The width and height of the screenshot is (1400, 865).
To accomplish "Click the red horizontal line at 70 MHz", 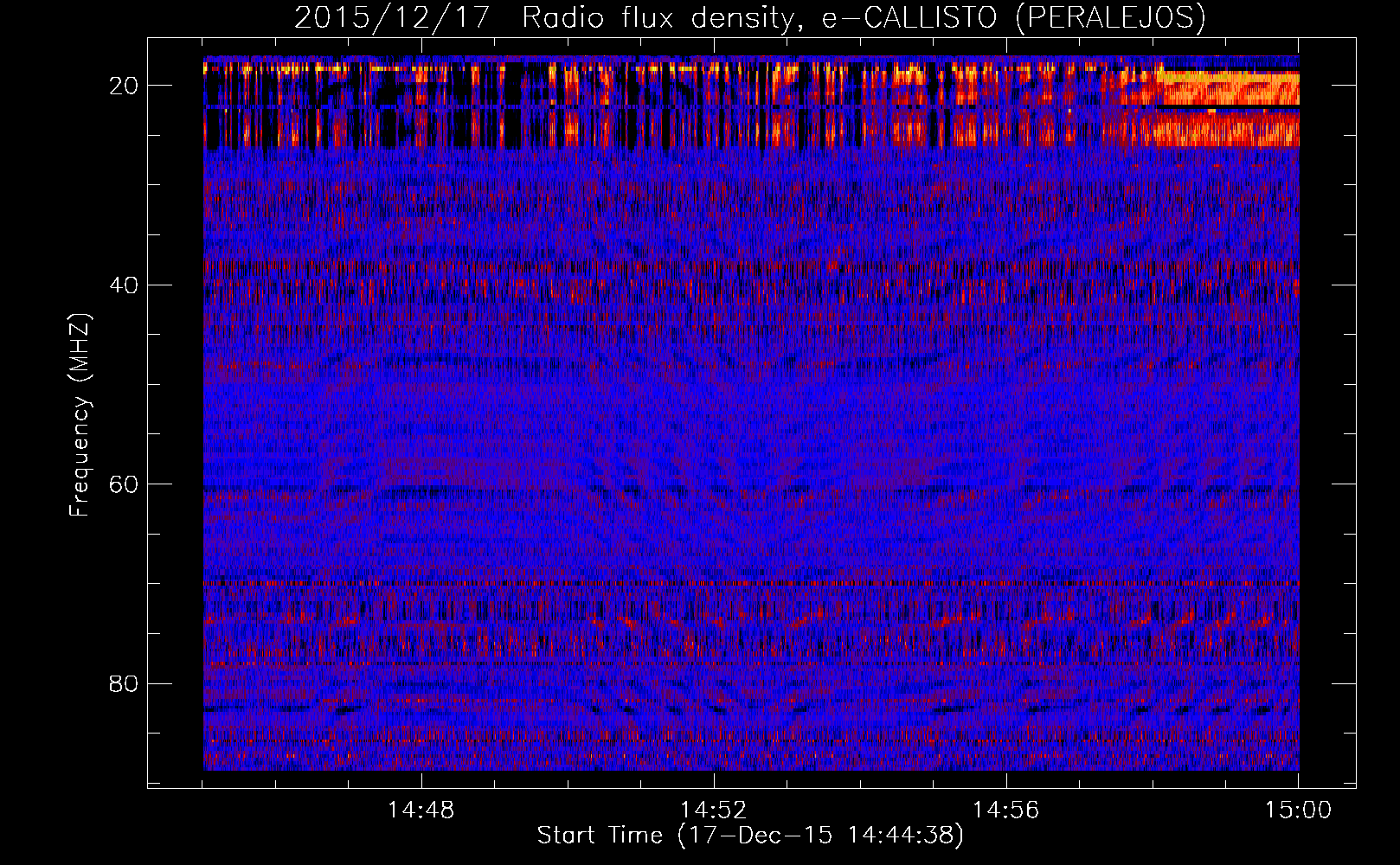I will point(749,584).
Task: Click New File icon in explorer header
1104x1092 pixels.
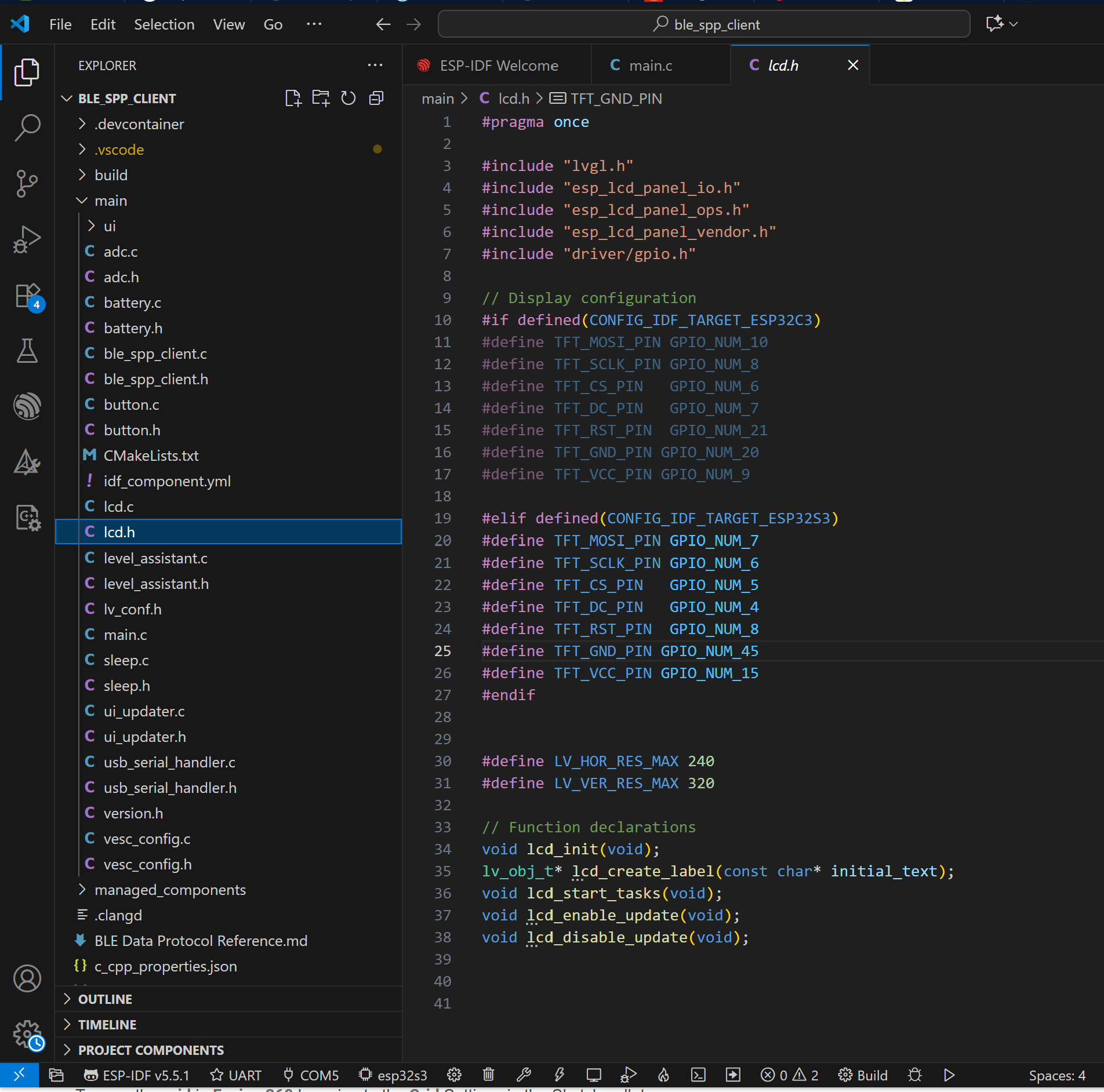Action: 293,99
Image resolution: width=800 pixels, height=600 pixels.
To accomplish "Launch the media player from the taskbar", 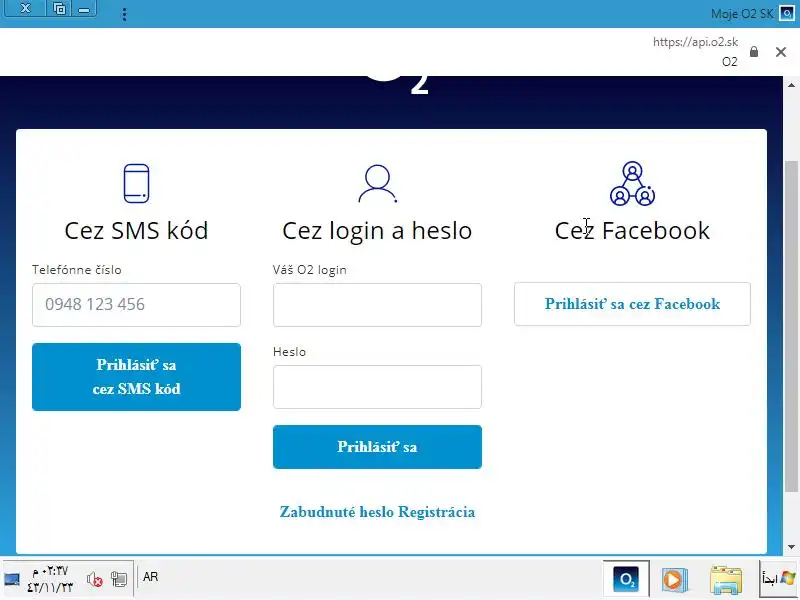I will [674, 580].
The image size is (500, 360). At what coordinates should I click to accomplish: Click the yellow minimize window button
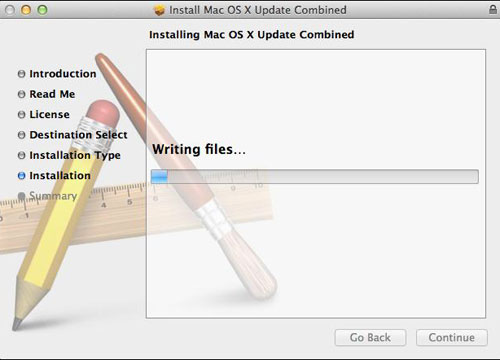(x=26, y=10)
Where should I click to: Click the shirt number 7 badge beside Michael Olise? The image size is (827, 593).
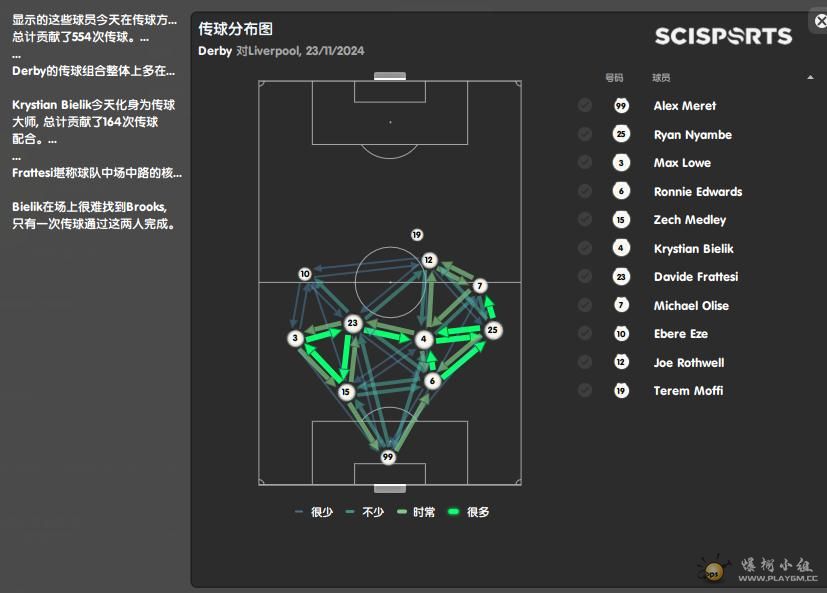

ASSIGNED TASK: All lines with the word "width" are needed; pull them from the entries and copy each.

COMPLETED TASK:
The width and height of the screenshot is (1400, 865).
Image resolution: width=800 pixels, height=600 pixels.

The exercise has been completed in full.